> [What this task involves]
Everything from the line containing "The width and height of the screenshot is (1269, 598)." through the final line of the listing below should be given again, word for word, and nothing else.

** Opening Input block **

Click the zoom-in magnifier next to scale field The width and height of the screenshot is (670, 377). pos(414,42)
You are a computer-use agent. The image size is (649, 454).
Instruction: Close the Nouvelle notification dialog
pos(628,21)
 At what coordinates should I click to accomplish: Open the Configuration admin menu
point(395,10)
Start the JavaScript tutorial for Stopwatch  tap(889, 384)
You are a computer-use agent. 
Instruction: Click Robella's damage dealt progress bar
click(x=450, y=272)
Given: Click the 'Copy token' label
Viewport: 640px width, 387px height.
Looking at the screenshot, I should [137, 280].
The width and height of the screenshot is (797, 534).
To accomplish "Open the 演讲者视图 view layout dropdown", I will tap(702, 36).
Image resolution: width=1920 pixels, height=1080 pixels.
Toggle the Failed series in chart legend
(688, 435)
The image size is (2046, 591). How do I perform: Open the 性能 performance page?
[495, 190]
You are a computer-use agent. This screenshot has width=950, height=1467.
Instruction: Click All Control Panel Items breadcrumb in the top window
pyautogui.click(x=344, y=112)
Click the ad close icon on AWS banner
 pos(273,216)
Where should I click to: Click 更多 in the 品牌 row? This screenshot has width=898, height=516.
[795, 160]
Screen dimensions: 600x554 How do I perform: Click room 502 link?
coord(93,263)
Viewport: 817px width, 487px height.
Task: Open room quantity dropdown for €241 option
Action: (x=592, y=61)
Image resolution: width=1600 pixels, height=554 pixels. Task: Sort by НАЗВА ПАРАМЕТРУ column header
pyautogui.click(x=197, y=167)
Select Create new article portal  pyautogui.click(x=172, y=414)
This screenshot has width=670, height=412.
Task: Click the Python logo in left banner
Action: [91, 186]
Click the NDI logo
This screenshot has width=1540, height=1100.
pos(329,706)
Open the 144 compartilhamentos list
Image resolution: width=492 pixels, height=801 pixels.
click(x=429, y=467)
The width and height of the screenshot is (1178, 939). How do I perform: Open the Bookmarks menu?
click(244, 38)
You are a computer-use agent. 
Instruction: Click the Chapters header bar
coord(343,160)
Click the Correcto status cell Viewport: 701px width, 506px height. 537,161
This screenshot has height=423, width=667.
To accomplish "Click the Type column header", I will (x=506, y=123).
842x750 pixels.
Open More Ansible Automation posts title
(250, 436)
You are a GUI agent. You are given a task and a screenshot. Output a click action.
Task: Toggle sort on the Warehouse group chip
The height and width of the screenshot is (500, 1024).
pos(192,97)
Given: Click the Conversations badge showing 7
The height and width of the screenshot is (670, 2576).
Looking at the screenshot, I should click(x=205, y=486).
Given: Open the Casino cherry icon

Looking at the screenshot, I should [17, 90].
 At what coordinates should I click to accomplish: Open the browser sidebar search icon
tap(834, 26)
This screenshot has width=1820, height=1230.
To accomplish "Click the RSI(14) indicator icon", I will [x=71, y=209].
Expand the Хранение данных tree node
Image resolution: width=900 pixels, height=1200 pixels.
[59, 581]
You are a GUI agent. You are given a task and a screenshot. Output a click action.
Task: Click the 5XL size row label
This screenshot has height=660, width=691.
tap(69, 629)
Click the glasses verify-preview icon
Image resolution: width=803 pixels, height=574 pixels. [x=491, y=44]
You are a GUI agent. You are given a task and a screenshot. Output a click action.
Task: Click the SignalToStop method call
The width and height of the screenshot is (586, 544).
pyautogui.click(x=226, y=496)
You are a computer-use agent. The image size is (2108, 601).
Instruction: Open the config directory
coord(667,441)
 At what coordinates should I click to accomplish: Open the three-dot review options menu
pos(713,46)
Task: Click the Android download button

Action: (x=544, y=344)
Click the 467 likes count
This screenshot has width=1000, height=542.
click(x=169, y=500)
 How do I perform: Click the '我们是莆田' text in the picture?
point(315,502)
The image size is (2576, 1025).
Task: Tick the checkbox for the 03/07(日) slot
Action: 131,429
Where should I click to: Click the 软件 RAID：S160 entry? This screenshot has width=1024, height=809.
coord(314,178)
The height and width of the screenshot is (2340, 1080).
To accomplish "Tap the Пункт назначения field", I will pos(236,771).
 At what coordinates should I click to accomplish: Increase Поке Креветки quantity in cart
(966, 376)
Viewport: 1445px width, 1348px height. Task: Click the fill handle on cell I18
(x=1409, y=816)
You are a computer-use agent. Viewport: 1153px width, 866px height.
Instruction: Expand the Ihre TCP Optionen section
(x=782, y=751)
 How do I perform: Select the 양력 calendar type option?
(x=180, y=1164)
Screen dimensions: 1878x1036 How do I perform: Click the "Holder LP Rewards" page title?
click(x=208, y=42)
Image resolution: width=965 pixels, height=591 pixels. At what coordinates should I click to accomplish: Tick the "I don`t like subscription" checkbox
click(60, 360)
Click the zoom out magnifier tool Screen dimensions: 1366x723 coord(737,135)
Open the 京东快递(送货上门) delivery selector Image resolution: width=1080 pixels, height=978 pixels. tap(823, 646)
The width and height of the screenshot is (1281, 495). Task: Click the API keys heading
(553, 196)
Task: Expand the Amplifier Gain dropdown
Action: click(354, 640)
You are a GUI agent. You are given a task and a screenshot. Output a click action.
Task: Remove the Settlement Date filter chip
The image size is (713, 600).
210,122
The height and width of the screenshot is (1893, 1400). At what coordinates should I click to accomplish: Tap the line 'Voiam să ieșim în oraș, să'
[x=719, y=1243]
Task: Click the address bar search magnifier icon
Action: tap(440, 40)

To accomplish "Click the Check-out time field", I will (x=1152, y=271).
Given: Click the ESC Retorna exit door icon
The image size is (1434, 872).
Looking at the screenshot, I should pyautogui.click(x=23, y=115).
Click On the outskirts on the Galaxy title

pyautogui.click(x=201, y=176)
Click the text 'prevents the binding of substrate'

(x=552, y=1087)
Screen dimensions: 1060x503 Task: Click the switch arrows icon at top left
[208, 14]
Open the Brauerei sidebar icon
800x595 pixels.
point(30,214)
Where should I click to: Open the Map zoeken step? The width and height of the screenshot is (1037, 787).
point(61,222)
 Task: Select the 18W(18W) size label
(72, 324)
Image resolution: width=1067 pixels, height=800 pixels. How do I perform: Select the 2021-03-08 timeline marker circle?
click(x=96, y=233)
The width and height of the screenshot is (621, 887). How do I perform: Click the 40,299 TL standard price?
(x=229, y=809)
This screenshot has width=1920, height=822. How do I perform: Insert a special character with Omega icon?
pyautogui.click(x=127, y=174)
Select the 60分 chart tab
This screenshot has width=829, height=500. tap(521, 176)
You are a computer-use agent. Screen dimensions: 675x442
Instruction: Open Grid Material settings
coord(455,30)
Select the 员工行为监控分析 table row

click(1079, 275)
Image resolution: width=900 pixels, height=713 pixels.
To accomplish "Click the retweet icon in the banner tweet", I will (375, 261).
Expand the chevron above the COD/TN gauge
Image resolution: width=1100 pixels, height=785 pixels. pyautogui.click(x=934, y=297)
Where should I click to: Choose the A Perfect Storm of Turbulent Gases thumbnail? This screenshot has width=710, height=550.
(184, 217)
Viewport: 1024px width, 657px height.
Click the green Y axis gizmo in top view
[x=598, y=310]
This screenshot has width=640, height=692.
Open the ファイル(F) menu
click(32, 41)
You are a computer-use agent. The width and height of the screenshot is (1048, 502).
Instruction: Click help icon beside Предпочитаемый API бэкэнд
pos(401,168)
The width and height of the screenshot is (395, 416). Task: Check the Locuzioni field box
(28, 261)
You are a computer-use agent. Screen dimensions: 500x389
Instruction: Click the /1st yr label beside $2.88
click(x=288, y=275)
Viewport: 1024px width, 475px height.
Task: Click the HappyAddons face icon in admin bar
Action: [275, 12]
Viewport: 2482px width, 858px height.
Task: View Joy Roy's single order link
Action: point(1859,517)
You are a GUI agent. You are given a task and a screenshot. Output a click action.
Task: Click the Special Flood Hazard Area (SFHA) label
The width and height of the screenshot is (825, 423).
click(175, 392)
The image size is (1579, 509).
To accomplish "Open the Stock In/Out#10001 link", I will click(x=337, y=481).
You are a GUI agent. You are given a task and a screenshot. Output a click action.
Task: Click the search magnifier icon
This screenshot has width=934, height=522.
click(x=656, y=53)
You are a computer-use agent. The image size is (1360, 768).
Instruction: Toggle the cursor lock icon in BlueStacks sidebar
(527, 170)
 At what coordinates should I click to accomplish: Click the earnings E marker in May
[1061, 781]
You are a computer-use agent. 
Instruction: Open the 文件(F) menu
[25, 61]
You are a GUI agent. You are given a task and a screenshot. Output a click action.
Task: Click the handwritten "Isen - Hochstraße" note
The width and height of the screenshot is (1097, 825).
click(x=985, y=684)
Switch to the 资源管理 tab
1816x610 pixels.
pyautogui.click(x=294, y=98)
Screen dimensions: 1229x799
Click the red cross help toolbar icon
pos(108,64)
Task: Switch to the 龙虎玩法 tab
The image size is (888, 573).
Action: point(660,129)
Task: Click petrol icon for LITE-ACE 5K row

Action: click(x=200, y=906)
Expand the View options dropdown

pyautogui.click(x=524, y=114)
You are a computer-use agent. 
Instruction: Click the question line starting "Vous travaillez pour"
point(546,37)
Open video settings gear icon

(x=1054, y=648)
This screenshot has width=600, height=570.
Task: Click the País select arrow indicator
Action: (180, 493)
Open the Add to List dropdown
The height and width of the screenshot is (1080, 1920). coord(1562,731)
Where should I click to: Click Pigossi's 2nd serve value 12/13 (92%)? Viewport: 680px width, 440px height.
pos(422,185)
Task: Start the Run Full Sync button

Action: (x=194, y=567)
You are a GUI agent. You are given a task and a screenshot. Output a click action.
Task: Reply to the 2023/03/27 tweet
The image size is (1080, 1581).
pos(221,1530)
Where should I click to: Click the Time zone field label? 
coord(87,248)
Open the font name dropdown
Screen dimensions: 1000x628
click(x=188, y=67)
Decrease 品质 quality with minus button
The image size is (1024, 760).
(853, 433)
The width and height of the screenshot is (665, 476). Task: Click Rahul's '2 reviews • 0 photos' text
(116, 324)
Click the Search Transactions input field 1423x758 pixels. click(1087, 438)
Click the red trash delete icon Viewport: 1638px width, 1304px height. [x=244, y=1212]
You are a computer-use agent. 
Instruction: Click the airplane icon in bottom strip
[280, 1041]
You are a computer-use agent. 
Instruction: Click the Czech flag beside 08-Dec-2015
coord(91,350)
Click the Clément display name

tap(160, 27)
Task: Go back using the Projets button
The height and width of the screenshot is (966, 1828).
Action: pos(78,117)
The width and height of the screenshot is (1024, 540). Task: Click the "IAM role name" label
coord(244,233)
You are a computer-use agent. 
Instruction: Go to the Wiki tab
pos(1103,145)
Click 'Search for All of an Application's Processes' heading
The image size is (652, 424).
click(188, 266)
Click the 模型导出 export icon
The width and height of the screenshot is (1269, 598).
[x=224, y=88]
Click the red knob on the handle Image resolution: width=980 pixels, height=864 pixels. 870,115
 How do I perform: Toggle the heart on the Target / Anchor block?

** Closing Input block **

> [Task solution]
The width and height of the screenshot is (1269, 598).
[x=224, y=88]
Click the red knob on the handle Image resolution: width=980 pixels, height=864 pixels. 870,115
 How do I perform: Toggle the heart on the Target / Anchor block?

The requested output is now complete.